1941:  The Los Angeles County Regional Planning Commission presents to the County Board of Supervisors their Comprehensive Report On The Master Plan Of Highways For the Los Angeles County Regional Planning District, Volume 1 (The Plan & Its Preparation).

The report follows the February 27, 1940 adoption of a Master Plan of Highways of the Los Angeles County Regional Planning District, “outlining a reasonable and practical means for putting it into effect.”

Driving time map

(Click to enlarge)

The report puts forth eleven recommendations.

These include:

That the basis for financing all acquisition and construction shall include the funds derived under State Law from the motor vehicle fuel tax and from motor vehicle licenses

That State Legislation be sought to provide for the creation of a county-wide Highway Authority charged with the custody of all highway funds, and their expenditure in accordance wit hthe Master Plan and a sound priority program based on actual traffic needs

That each incorporated city within the Region be urged to adopt a Master Plan of Highways and precised official plans based thereon, in accordance with the procedure set forth in the Planning Act of the State of California

Washington & Culver

Plans for Washington & Culver Boulevards, Culver City (Click for more information)

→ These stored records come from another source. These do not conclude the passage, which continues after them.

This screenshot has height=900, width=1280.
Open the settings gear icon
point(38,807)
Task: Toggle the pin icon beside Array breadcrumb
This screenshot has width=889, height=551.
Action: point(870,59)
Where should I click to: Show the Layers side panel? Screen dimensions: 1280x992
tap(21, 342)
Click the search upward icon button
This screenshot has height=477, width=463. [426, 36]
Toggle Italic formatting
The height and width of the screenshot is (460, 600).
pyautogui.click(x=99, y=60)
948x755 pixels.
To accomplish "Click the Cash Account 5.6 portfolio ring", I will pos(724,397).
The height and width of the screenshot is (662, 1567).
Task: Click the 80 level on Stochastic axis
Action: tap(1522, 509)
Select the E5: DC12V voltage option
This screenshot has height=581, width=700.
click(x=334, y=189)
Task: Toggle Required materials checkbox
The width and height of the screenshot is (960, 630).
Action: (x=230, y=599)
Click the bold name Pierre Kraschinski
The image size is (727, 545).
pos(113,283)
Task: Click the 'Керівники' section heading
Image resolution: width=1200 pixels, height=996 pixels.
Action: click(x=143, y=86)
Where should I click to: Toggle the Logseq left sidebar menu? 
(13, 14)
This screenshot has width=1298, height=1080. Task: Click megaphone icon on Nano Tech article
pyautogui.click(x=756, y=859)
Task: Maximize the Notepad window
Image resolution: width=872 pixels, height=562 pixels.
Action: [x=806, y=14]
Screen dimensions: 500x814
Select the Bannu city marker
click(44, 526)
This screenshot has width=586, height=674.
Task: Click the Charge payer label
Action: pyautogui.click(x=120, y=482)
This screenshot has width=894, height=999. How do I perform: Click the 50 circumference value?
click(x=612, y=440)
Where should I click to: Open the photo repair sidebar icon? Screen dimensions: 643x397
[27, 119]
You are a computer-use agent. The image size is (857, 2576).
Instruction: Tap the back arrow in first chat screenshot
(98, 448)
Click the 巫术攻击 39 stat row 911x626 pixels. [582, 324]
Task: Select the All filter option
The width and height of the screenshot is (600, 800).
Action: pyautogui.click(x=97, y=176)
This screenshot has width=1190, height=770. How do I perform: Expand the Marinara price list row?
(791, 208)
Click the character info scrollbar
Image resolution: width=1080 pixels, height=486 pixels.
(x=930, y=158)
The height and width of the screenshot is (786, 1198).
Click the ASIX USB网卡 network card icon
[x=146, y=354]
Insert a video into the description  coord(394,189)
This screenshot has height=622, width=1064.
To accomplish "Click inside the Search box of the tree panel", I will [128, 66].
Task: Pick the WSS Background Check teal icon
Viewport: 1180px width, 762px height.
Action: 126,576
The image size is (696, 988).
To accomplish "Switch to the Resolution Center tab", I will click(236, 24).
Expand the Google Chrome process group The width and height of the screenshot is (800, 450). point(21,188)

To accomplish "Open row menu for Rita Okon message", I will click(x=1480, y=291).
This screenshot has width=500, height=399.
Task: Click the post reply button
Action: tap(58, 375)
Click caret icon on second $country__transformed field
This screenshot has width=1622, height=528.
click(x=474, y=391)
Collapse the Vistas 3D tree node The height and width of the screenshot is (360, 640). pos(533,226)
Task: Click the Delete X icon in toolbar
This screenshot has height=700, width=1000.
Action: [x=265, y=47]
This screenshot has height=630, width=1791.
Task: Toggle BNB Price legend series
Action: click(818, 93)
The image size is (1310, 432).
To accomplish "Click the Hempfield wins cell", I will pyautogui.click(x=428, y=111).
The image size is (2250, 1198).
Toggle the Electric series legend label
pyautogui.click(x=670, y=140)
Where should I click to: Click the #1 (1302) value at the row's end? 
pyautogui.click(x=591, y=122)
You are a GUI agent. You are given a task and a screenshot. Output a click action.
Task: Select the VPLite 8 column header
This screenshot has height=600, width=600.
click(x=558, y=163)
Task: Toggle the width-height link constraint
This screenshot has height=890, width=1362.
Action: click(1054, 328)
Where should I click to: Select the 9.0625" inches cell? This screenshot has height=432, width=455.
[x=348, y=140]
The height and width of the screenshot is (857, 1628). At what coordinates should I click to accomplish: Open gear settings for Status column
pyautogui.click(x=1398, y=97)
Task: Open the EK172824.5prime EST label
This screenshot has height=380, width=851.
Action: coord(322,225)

The report also projects that several decades in the future, Los Angeles County’s population would level off between 1970 – 1990 at 6,000,000.

(The U.S. Census would later report the Los Angeles County population in 1970 as 7 million, and over 8.8 million in 1990).

It projects that by 1990, there will be approximately 2.5 million automobiles in the County (while the actual number is closer to twice that many).